-- Directions --
Please rewrite the entries from the line containing "This screenshot has height=420, width=960." through the line containing "tap(242, 398)", both lines included, as a numbered list with blank lines omitted.

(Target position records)

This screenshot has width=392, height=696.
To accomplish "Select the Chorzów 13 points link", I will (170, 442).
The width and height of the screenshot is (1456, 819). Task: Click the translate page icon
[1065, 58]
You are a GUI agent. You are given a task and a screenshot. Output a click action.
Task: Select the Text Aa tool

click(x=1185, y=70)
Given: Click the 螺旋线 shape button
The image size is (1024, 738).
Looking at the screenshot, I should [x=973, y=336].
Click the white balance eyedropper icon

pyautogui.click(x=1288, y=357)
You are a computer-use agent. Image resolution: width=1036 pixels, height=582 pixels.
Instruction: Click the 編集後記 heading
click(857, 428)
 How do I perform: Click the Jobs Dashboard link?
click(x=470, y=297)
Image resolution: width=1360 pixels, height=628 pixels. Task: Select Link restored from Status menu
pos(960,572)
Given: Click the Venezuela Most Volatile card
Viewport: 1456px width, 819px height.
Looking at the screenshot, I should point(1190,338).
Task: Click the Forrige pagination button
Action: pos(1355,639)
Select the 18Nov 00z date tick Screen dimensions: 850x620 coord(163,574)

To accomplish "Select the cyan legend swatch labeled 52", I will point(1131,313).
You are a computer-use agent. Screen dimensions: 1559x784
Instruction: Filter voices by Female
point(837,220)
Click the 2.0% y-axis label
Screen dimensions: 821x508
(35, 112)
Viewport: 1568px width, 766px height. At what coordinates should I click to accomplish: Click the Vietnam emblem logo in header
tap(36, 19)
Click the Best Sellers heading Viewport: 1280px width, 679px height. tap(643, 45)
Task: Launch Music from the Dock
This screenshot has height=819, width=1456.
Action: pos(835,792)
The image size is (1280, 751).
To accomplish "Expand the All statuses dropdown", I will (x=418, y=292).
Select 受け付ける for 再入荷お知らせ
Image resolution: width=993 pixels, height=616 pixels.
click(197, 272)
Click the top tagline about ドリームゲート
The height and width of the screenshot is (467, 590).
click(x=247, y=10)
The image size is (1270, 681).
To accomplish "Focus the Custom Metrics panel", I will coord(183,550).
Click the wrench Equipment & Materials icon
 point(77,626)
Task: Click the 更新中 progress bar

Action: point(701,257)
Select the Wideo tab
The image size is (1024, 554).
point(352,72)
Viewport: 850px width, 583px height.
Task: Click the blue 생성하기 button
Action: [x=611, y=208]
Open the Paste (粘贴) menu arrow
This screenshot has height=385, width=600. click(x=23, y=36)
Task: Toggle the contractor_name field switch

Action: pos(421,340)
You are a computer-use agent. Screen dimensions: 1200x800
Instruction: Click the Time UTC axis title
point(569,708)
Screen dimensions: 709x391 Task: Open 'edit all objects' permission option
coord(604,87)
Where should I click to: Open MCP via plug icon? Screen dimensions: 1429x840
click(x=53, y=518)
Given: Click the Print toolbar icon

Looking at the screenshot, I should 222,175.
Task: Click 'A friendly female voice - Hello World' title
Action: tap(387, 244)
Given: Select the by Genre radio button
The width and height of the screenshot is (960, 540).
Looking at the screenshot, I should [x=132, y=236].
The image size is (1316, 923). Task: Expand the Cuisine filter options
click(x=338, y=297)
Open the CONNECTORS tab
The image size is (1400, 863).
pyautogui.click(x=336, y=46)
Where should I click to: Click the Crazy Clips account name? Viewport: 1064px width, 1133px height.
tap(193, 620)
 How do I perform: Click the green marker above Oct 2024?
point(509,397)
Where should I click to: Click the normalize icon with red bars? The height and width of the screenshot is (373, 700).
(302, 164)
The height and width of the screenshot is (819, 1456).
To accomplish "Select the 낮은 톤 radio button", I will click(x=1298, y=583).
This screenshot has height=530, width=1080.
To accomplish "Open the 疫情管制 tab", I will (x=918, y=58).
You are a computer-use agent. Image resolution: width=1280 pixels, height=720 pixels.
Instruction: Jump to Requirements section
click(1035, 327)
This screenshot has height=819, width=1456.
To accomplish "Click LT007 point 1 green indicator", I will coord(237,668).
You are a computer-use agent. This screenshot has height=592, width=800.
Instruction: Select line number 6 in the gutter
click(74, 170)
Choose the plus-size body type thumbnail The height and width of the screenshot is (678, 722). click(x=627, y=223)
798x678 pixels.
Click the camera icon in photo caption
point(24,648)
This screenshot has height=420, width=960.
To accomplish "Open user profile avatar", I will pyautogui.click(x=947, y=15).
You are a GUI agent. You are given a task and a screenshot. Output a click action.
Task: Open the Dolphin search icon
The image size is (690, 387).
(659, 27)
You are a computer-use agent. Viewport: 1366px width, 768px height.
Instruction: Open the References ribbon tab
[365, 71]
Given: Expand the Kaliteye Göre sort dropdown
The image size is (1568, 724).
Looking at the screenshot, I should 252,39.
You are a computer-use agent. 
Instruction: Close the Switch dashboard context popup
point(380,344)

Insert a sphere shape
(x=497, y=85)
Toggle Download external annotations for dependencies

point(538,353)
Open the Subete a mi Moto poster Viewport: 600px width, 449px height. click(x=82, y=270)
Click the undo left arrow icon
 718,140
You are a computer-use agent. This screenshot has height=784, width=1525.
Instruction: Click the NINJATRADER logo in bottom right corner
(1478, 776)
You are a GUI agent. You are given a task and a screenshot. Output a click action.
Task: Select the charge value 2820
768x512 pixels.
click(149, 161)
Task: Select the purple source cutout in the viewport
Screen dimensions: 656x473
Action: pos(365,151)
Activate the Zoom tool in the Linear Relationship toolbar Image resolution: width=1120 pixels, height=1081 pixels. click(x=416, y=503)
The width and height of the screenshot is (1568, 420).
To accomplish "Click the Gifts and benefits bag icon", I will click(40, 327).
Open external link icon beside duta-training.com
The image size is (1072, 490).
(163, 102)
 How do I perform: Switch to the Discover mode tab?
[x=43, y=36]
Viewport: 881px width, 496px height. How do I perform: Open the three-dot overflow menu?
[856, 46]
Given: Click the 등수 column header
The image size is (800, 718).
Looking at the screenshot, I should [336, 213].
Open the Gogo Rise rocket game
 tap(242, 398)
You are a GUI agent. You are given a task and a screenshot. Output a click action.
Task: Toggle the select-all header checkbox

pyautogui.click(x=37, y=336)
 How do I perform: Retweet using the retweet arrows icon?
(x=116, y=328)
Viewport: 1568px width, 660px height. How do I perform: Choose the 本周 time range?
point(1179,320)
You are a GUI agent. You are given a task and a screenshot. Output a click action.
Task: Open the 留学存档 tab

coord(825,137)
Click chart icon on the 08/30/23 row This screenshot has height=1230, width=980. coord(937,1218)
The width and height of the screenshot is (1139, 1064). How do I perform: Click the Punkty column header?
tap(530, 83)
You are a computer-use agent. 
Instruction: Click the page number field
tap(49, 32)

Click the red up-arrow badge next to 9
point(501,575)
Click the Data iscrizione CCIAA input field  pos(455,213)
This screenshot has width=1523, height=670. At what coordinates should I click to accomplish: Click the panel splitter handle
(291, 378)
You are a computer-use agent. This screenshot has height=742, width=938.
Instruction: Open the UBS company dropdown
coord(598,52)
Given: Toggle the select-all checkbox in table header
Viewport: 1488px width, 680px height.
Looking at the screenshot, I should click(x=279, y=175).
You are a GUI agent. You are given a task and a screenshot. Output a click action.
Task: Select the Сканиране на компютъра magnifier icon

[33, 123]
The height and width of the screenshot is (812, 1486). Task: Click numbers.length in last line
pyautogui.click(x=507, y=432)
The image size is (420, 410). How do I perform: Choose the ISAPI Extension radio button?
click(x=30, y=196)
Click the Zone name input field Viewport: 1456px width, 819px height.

-- Written answer --
1. This screenshot has height=420, width=960.
2. To accomplish "Open user profile avatar", I will pyautogui.click(x=947, y=15).
3. You are a GUI agent. You are given a task and a screenshot. Output a click action.
4. Task: Open the Dolphin search icon
5. The image size is (690, 387).
6. (659, 27)
7. You are a computer-use agent. Viewport: 1366px width, 768px height.
8. Instruction: Open the References ribbon tab
9. [365, 71]
10. Given: Expand the Kaliteye Göre sort dropdown
11. The image size is (1568, 724).
12. Looking at the screenshot, I should 252,39.
13. You are a computer-use agent. 
14. Instruction: Close the Switch dashboard context popup
15. point(380,344)
16. Insert a sphere shape
17. (x=497, y=85)
18. Toggle Download external annotations for dependencies
19. point(538,353)
20. Open the Subete a mi Moto poster Viewport: 600px width, 449px height. click(x=82, y=270)
21. Click the undo left arrow icon
22.  718,140
23. You are a computer-use agent. This screenshot has height=784, width=1525.
24. Instruction: Click the NINJATRADER logo in bottom right corner
25. (1478, 776)
26. You are a GUI agent. You are given a task and a screenshot. Output a click action.
27. Task: Select the charge value 2820
28. 768x512 pixels.
29. click(149, 161)
30. Task: Select the purple source cutout in the viewport
31. Screen dimensions: 656x473
32. Action: pos(365,151)
33. Activate the Zoom tool in the Linear Relationship toolbar Image resolution: width=1120 pixels, height=1081 pixels. click(x=416, y=503)
34. The width and height of the screenshot is (1568, 420).
35. To accomplish "Click the Gifts and benefits bag icon", I will click(40, 327).
36. Open external link icon beside duta-training.com
37. The image size is (1072, 490).
38. (163, 102)
39.  How do I perform: Switch to the Discover mode tab?
40. [x=43, y=36]
41. Viewport: 881px width, 496px height. How do I perform: Open the three-dot overflow menu?
42. [856, 46]
43. Given: Click the 등수 column header
44. The image size is (800, 718).
45. Looking at the screenshot, I should [336, 213].
46. Open the Gogo Rise rocket game
47.  tap(242, 398)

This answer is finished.